YOUR OBJECTIVE
State the number of lines in these records that include the string "screenshot", and say nothing more.

GIVEN ENTRIES

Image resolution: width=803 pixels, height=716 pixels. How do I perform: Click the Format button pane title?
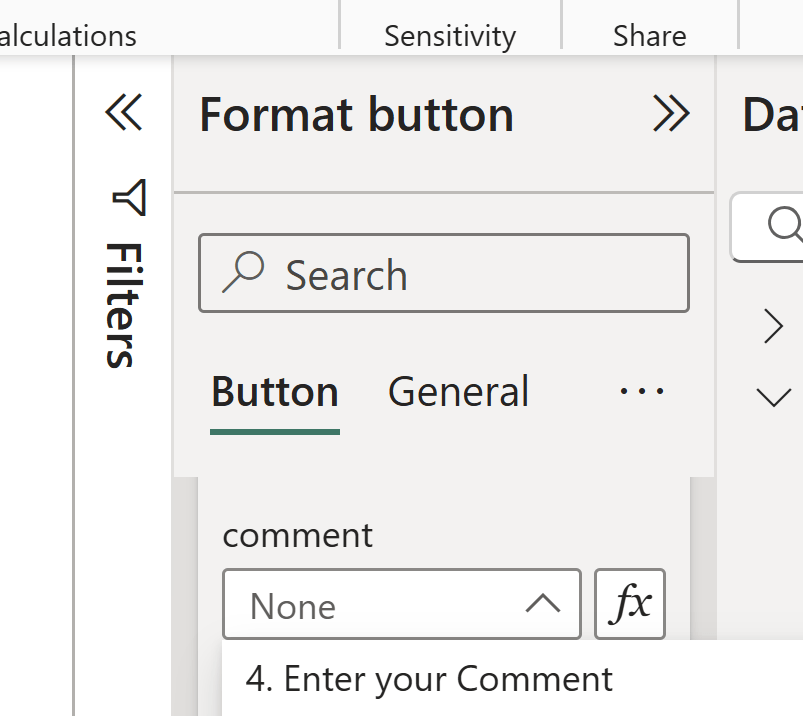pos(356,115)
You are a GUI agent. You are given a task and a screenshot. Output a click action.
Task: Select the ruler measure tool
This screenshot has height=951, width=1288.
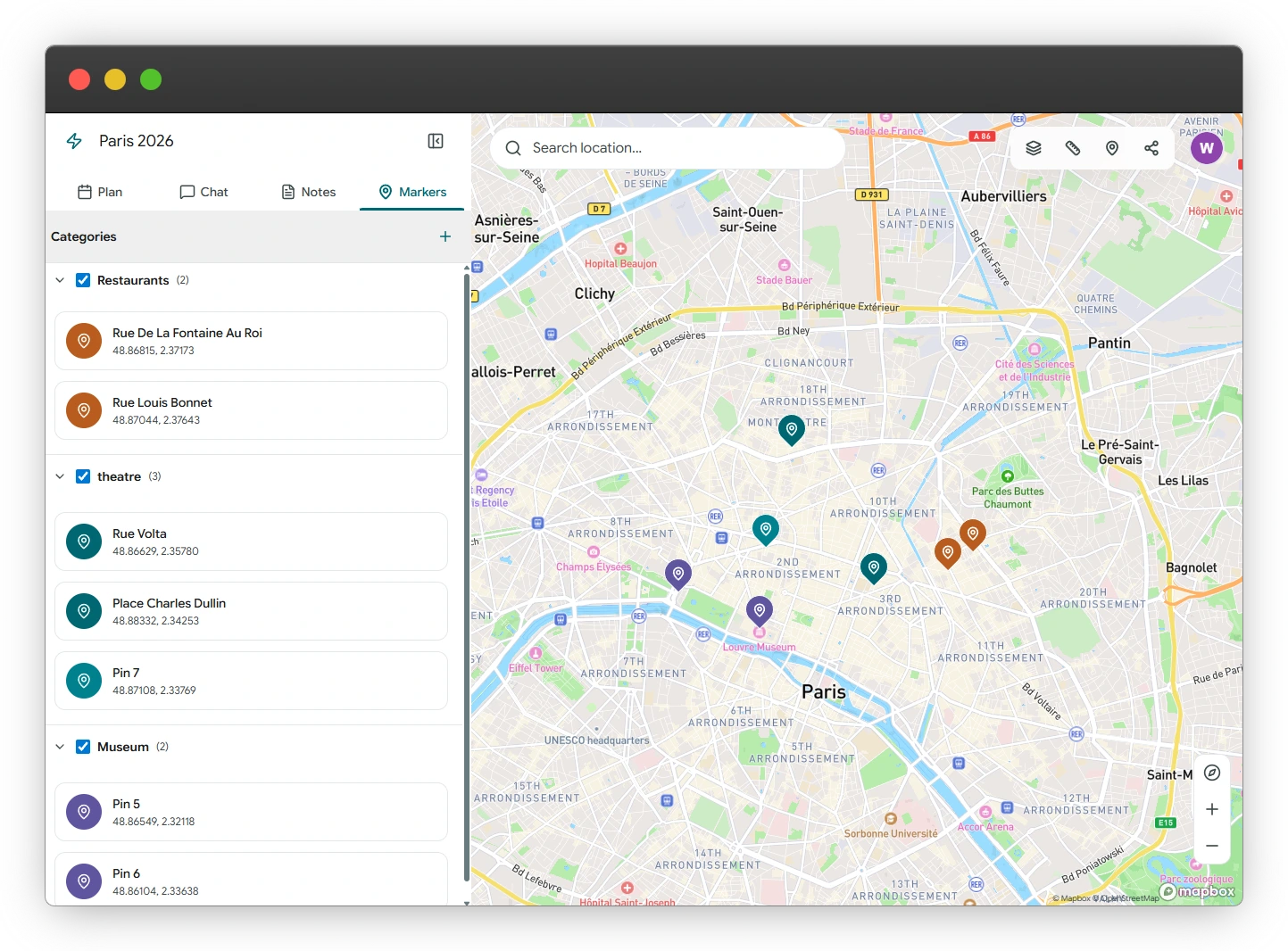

TASK RESULT
2